Veinticinco años. Y ahí,
enfrente mío tenía a Sánchez de nuevo. No es que tuviera la seguridad que era
él, pero algo me decía que ese viejo canoso y medio borracho era el Mortero. Me
puse de pie y fui hasta la barra pensando en qué carajo iba a decirle. Pero como si sólo se hubiese dejado ver para
despertarme algunos recuerdos de niñez, pagó rápido y salió hacia la avenida.
Cruzo la calle en
dirección a esa parte de las vías que no están valladas y por la cual la gente
cruza de un lado a otro de Longchamps. Corrí y le grité. Nada. Su apellido se
perdía entre el ruido de los autos y los colectivos. Recién llegando a las vías
lo alcancé. Mortero, grité. El viejo se paró en seco. No se giró para ver quién
lo llamaba, solamente se quedó parado esperando que el pasado lo alcanzara.
-Señor Sánchez…. –dije
mirando su espalda. Se giró despacio. Yo jadeaba sin saber cómo continuar.

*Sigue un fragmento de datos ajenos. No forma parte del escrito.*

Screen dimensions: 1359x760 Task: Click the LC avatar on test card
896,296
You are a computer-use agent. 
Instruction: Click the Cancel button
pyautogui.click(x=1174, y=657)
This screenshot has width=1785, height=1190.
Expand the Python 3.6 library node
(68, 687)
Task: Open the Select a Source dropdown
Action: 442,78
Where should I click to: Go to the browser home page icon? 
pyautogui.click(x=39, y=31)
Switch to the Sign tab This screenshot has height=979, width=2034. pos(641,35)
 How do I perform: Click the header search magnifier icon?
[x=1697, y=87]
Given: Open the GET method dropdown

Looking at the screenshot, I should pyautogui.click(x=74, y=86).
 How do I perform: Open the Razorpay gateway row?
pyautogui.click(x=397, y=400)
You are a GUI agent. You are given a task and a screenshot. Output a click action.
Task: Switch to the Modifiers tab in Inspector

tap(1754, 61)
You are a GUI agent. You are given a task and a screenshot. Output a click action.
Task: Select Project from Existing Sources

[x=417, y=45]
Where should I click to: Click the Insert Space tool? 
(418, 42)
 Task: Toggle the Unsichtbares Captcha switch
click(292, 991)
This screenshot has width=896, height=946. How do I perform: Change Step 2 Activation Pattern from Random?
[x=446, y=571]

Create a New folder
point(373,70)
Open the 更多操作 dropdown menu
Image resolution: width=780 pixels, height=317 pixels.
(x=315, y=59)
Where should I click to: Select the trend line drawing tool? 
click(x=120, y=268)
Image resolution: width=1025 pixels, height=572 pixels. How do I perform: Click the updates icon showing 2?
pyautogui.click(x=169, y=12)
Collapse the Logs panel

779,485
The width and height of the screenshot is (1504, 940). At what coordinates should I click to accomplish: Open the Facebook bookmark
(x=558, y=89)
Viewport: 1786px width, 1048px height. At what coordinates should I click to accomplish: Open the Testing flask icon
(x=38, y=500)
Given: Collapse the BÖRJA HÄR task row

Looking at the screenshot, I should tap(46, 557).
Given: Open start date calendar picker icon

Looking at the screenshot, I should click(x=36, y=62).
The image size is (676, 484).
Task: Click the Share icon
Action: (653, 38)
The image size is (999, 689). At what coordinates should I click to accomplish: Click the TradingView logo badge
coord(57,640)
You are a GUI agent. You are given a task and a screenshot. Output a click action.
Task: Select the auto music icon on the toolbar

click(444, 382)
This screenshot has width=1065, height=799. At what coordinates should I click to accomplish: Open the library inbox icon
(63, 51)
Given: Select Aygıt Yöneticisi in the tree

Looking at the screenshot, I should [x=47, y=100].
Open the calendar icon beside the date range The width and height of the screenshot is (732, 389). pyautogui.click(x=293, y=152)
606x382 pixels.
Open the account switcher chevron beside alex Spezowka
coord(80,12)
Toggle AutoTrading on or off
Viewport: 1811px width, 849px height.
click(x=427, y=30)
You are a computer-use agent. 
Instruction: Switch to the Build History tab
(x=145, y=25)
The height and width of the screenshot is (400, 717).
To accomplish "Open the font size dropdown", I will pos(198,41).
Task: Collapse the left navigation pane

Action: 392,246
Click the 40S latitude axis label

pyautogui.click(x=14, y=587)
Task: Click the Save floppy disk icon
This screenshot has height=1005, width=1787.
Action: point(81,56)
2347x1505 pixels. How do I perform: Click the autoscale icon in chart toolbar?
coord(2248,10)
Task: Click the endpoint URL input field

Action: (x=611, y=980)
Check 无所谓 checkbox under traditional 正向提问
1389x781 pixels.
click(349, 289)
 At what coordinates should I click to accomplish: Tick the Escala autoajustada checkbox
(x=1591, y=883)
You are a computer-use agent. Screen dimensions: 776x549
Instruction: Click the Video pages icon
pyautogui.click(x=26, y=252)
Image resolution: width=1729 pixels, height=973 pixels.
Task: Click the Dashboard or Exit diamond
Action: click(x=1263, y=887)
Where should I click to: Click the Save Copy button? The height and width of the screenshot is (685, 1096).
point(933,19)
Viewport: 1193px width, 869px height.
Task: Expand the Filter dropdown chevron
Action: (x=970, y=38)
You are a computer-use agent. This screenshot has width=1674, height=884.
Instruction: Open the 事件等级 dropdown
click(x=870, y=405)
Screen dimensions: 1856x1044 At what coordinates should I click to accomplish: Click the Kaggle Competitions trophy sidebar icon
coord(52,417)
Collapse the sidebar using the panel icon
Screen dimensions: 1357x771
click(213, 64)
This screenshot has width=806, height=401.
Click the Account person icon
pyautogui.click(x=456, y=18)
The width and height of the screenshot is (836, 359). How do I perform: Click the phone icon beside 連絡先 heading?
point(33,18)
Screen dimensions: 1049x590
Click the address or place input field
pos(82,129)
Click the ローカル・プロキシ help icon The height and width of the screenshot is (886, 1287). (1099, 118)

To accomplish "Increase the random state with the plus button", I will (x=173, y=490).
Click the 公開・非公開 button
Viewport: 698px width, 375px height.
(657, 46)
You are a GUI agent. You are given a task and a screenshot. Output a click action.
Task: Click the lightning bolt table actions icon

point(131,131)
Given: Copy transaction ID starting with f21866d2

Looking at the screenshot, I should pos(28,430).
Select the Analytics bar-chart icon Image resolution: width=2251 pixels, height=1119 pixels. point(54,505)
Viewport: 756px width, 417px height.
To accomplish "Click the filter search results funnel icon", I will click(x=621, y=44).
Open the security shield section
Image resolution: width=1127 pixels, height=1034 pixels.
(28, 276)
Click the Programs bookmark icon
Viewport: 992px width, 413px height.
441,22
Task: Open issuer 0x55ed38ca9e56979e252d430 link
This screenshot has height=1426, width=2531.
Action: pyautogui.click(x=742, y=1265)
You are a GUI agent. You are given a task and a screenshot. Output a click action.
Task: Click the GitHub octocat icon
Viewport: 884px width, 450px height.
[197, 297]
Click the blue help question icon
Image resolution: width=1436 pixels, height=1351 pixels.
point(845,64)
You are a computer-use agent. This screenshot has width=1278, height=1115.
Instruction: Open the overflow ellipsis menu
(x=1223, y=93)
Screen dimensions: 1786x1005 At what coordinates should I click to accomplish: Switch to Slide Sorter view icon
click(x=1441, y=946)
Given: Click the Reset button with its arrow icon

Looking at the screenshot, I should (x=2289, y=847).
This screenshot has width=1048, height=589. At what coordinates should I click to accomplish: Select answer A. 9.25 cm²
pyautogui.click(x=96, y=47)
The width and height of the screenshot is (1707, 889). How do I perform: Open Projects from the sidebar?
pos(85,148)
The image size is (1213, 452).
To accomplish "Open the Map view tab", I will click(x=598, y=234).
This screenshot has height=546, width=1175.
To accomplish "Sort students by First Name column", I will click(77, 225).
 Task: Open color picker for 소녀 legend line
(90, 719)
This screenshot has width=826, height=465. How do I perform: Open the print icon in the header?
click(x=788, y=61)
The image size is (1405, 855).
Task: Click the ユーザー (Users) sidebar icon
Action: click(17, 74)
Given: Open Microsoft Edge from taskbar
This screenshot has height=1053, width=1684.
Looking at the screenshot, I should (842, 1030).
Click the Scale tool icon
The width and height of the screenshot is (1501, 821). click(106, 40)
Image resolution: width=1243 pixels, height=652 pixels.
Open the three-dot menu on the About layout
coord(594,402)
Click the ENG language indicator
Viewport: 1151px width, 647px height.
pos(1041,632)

Cuando estuvo de frente a mí instintivamente miré sus ojos: el ojo derecho
estaba velado por una película opaca, el izquierdo lloraba sin razón.
-Señor Sánchez…. –intenté
de nuevo.
-Lo siento muchacho,
usted está equivocado.- Me dijo y se dispuso a seguir caminando. En un reflejo
lo tomé del brazo. Me miró fijo a los ojos. Pensé que me iba a dar uno de esos
golpes que a tantos habían volteado.
-Usted es Emilio Leopoldo
Sánchez, el Mortero. No me diga que estoy equivocado, fui a ver cada pelea
suya. Sé que es usted.
Entonces vi lo que
realmente había quedado de Sánchez: un viejo casi ciego al que no le interesaba
la gloria del pasado.
-No, joven, se de quién
habla, pero ese no soy yo. – Le solté el brazo. Pasó un tren. Miré a la gente
en las ventanillas. Algunas personas nos miraban: un viejo y un hombre parados
al costado de las vías ¿Qué pasaría por la cabeza de esa gente al vernos
parados ahí?
-Perdón –le dije.- pensé
que era una persona a la que admiré de chico y al que siempre tuve ganas de
volver a ver.
El viejo me miró
pensativo
-¿Para qué? –me dijo.
-Para preguntarle una
cosa.
-Perdone que sea curioso,
pero qué hubiera querido preguntarle.
-¿Por qué desapareció?-le
dije dudando.
El viejo bajó la vista.
Encontró una piedra ovalada y se puso a jugar con la punta del pie. Pasó otro
tren en sentido contrario.
-Es simple, pibe. Sánchez
no pudo ganarle a su sombra. ¿Para qué iba a seguir?
Pateó la piedra lejos, en
dirección a los durmientes, me saludó con ese gesto que le había visto hacerle
Linares en la última pelea y se encaminó a cruzar las vías. Vi como se iba. Otro
tren pasó. Él quedó oculto tras la formación. Para cuando terminó de pasar el
tren, ya no lo veía. Volví al Clarito y le pregunté a Walter si había visto al
viejo, si iba siempre a esa hora. Me dijo que no, que no era un parroquiano.
Entonces dudé si el viejo al que había visto era Sánchez. Dudé que los campeones vivieran para siempre.